Given the potential loss of clients if a key firm contact leaves, uncertain and poor economic times make the need for succession planning even more urgent. The situation is magnified when prospective successors are not fully prepared to step in. Next-generation partners lacking business generation and client relations skills leave a firm on shaky ground.

In fact, there's a demographic perfect storm brewing and moving ever closer. But how have these critical issues that involve succession planning and the human side of business continuity taken on such urgency so quickly?

First, chalk it up to a large dose of denial or complacency of the “It can't happen here” variety. Of course it can, and it will.

Second, firms resist the initial investment of time it takes to get an effective process rolling.

Third, internal dynamics are usually significant. There is often a lack of openness and information-sharing among partners and administrative staff.
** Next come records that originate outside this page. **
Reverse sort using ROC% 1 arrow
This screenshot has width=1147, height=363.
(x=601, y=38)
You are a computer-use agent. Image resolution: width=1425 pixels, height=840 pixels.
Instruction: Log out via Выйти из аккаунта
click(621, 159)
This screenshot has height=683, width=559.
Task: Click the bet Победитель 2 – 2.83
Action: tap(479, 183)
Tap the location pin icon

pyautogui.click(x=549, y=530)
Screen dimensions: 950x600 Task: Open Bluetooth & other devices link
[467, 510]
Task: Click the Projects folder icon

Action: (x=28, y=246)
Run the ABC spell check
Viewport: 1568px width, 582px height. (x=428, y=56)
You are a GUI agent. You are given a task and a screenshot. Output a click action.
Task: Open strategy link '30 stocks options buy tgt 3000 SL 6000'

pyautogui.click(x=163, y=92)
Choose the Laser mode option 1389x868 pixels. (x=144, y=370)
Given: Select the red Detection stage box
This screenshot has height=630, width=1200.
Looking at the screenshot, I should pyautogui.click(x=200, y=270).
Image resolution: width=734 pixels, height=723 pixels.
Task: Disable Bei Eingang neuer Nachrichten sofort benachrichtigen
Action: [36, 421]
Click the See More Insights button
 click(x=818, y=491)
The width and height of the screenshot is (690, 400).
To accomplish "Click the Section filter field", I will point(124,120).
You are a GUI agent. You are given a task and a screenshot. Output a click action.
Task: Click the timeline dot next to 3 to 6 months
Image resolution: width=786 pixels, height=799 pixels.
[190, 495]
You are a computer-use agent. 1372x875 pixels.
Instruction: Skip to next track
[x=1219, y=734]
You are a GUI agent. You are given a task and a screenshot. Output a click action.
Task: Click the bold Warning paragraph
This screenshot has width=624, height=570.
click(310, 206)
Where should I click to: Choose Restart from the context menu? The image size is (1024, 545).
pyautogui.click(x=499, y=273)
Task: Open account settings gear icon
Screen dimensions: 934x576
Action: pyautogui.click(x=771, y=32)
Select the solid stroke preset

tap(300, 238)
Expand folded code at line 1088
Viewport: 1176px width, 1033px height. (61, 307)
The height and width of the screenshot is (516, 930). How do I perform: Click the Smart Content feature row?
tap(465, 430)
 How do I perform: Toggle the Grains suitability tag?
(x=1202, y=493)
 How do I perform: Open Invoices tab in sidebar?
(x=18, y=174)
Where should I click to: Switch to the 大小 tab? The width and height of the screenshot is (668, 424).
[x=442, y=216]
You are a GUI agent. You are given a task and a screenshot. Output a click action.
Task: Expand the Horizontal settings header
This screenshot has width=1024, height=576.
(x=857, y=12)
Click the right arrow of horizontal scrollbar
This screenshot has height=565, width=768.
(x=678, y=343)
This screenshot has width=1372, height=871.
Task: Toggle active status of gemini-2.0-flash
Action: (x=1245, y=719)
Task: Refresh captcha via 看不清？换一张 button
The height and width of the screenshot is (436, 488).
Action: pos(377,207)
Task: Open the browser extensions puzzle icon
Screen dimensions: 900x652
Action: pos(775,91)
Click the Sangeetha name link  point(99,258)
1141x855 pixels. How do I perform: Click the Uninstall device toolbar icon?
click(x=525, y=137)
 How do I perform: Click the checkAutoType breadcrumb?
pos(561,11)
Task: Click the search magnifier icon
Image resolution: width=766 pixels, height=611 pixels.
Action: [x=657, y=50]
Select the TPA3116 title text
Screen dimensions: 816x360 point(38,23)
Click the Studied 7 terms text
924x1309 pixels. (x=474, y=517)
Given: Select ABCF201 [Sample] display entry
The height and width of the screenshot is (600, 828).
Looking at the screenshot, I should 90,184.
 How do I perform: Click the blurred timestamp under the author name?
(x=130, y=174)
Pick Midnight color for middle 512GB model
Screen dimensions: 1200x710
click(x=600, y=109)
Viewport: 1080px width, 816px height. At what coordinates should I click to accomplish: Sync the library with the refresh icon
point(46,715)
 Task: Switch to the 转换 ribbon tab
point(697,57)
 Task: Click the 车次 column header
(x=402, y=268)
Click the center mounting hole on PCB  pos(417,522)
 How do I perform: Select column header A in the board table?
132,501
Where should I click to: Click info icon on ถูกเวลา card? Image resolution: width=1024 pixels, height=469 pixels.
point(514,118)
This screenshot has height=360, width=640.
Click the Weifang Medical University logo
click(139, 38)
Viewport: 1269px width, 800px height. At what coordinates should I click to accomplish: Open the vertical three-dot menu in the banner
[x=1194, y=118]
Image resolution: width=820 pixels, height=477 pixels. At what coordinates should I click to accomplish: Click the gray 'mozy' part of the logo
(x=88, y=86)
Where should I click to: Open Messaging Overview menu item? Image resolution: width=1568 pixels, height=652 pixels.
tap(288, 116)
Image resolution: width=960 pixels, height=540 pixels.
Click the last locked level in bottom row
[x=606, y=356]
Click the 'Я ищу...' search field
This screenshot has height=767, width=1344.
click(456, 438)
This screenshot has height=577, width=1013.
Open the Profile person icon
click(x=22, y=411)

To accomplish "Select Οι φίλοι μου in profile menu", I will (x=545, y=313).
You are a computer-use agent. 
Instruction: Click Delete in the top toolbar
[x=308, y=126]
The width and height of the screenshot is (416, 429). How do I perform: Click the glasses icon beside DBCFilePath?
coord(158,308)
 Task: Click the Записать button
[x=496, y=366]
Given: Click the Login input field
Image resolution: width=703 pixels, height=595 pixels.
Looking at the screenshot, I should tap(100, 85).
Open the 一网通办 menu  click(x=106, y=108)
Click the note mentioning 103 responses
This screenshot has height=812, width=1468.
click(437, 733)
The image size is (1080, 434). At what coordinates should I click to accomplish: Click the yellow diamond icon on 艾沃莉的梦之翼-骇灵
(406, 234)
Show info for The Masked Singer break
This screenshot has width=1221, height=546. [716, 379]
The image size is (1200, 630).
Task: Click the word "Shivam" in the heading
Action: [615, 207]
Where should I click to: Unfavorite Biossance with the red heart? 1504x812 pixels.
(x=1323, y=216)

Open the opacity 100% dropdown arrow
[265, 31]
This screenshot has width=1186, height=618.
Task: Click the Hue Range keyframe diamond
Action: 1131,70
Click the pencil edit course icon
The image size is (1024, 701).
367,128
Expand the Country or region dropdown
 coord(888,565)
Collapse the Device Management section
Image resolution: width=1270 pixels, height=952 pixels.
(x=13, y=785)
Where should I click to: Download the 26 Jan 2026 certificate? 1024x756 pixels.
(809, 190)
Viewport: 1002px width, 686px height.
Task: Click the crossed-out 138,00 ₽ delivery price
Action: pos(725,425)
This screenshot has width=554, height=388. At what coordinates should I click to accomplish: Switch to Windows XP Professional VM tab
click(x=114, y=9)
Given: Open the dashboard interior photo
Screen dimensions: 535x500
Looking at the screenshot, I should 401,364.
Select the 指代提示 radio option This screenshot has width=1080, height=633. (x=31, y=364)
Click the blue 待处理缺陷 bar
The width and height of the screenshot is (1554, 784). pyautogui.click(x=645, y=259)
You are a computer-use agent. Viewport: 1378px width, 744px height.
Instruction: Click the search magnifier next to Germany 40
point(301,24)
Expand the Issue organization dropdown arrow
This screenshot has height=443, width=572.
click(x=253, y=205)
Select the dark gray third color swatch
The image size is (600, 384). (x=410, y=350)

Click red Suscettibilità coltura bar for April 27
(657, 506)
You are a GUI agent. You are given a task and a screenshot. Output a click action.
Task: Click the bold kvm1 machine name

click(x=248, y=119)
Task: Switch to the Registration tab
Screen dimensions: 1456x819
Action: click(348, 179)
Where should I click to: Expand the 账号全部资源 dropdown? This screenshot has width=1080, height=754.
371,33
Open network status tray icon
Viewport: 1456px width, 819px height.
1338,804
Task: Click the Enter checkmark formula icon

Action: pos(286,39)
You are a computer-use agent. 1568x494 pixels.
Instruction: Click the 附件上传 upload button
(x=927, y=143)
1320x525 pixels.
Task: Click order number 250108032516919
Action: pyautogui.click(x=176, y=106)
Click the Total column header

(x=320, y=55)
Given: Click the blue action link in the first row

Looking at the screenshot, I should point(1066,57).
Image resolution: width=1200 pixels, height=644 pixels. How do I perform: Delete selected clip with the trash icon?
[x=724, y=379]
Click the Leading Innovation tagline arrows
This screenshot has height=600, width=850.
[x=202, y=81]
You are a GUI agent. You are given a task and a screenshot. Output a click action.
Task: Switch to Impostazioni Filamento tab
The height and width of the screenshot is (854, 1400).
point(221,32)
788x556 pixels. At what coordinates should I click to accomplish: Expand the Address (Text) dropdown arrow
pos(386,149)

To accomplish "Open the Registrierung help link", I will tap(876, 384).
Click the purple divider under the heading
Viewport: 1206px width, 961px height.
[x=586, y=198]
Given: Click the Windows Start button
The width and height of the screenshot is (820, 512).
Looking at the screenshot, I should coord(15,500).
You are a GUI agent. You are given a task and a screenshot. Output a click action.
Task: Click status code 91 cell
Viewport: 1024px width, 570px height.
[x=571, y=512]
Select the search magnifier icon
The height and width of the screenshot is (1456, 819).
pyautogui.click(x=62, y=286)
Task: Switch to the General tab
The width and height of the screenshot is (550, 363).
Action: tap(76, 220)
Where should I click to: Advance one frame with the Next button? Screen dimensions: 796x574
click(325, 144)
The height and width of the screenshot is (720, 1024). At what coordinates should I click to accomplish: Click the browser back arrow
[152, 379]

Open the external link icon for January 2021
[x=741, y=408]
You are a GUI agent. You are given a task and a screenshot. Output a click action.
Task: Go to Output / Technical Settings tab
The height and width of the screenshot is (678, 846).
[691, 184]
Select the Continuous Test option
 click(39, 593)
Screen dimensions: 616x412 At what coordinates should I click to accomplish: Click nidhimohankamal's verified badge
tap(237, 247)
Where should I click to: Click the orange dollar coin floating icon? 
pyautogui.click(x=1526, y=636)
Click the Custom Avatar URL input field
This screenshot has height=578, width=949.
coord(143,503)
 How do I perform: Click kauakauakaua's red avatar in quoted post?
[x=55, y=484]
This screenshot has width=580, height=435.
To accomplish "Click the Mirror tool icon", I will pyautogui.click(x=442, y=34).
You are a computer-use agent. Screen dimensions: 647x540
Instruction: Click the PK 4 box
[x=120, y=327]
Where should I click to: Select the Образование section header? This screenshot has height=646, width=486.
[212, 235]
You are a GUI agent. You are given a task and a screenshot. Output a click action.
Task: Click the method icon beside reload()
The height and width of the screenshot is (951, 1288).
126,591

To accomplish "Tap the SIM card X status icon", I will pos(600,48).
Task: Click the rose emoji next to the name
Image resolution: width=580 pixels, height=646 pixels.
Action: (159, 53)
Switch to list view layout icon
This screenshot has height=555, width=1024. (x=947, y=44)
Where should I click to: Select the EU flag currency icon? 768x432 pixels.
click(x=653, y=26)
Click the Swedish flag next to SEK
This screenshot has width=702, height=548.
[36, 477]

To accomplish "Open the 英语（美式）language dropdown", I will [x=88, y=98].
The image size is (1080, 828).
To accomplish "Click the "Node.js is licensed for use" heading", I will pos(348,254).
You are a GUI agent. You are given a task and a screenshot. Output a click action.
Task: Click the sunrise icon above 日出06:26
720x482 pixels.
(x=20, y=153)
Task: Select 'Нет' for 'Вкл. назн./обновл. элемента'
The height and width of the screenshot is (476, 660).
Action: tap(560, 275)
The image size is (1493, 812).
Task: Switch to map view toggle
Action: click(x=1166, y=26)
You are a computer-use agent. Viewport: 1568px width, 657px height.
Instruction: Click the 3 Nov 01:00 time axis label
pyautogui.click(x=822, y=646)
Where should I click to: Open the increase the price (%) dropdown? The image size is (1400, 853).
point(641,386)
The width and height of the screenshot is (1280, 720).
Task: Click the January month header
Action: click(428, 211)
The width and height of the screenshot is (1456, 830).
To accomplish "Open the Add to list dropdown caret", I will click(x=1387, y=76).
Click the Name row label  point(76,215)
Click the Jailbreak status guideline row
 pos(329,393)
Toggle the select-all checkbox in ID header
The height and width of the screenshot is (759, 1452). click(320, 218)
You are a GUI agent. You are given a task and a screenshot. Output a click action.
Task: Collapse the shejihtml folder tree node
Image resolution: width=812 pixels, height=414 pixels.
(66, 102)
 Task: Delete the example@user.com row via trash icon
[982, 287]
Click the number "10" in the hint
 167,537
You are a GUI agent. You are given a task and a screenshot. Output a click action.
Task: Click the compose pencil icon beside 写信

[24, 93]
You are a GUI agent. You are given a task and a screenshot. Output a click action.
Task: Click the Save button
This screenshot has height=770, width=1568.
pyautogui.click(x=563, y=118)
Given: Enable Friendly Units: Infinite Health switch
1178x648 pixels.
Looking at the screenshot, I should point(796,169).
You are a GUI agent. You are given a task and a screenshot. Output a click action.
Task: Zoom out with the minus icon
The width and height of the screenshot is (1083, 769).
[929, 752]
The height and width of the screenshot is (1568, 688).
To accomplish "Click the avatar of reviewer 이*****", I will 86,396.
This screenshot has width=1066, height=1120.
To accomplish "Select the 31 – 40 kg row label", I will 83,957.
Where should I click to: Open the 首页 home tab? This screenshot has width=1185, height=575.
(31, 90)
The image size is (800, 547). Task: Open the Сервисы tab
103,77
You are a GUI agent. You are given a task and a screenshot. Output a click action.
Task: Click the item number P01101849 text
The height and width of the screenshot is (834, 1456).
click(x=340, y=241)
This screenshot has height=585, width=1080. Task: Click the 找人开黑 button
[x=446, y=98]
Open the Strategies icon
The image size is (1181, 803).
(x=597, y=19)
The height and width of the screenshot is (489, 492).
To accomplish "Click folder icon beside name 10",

Often too there are behavioral issues as incumbents won't let go of control, for example, or heirs apparent may push them too hard to achieve a harmonious transition.

While most firms have defined “business disruption” in the last decade or two in terms of technological meltdowns and terrorism threats, severe disruption to business continuity can occur whenever they lose a key player. It's not only the obvious ones like a managing partner, CEO, COO, practice head, or major rainmaker that are a concern – but any person with crucial knowledge, such as key office administration people, IT, marketing, and recruiting.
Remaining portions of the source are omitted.